*** Excerpt ***

Level: Intermediate to Object Oriented Programming; Beginner
+ with .NET and C#
The visitor design pattern is very useful in situations in
which normal polymorphism will not work because we have fundamentally different
objects, with different interfaces, that you want to work on your concrete main
object. The pattern is used to give us a way to do these different operations
on the object. According to the GOF book, you use the visitor pattern when:
1. An object structure contains many classes of objects with
differing interfaces and you want to perform operations on these objects that
depend on their concrete classes.
2. Many distinct and unrelated operations need to be performed on objects in an
object structure and you want to avoid "polluting" their classes with
these operations. Visitor lets you keep related operations together by
defining them in one class. When the object structure is shared by many
applications, use Visitor to put operations in just those applications that
need them.
3. The classes defining the object structure rarely change, but you often want
to define new operations over the structure. Changing the object structure
classes requires redefining the interface to all visitors, which is potentially
costly. If the object structure classes change often, then it is probably
better to define the operations in those classes (GOF333).
We first start by defining a base class for our visitor
object collection. We will use our common Cbulldog object for our example.

*** End of Excerpt ***

* Work instructions *
**A)** From the visitor pattern text, reproduce the passage starting with "Level: Intermediate to" and going on through "their concrete classes.".
**B)** Using the visitor pattern text, mark each statement yes or no and quote the words that decide it: (i) the example is built around a Cbulldog object; (ii) when the object structure classes change often, the visitor pattern is the better choice; (iii) changing the object structure classes means redefining the interface to all visitors.

*** Data for analysis ***

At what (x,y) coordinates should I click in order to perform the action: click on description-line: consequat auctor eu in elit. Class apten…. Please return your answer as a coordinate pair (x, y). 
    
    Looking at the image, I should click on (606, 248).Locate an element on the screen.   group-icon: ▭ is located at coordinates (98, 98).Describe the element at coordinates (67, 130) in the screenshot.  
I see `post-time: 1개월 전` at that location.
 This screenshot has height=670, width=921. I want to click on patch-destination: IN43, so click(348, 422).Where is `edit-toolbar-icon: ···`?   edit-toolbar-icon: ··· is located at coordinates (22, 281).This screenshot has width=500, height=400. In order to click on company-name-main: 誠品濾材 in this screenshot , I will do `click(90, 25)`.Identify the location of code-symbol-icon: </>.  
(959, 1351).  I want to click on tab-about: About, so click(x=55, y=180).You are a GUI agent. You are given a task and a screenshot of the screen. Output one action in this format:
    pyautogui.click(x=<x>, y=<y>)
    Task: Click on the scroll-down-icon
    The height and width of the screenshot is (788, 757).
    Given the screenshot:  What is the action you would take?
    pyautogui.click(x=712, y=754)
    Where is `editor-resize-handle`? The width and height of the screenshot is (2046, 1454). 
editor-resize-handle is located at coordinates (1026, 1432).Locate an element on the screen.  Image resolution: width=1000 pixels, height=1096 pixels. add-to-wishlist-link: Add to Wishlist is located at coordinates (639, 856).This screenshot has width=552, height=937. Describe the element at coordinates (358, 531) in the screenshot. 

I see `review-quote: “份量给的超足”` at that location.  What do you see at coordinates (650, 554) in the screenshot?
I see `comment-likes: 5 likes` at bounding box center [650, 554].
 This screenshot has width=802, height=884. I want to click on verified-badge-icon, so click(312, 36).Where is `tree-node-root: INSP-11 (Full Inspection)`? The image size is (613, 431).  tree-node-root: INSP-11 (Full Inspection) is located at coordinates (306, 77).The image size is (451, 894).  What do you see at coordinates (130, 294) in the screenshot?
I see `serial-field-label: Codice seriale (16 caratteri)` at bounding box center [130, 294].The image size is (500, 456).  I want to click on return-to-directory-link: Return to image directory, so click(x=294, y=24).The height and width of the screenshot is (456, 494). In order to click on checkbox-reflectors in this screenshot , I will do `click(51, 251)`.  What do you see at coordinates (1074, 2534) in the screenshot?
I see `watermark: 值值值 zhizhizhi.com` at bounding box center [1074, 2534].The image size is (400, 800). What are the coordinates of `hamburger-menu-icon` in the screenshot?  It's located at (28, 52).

*** End of Data for analysis ***

* List of solutions *
**A)**
Level: Intermediate to Object Oriented Programming; Beginner
+ with .NET and C#
The visitor design pattern is very useful in situations in
which normal polymorphism will not work because we have fundamentally different
objects, with different interfaces, that you want to work on your concrete main
object. The pattern is used to give us a way to do these different operations
on the object. According to the GOF book, you use the visitor pattern when:
1. An object structure contains many classes of objects with
differing interfaces and you want to perform operations on these objects that
depend on their concrete classes.

**B)**
(i) Yes: "We will use our common Cbulldog object for our example."
(ii) No: "If the object structure classes change often, then it is probably better to define the operations in those classes (GOF333)."
(iii) Yes: "Changing the object structure classes requires redefining the interface to all visitors, which is potentially costly."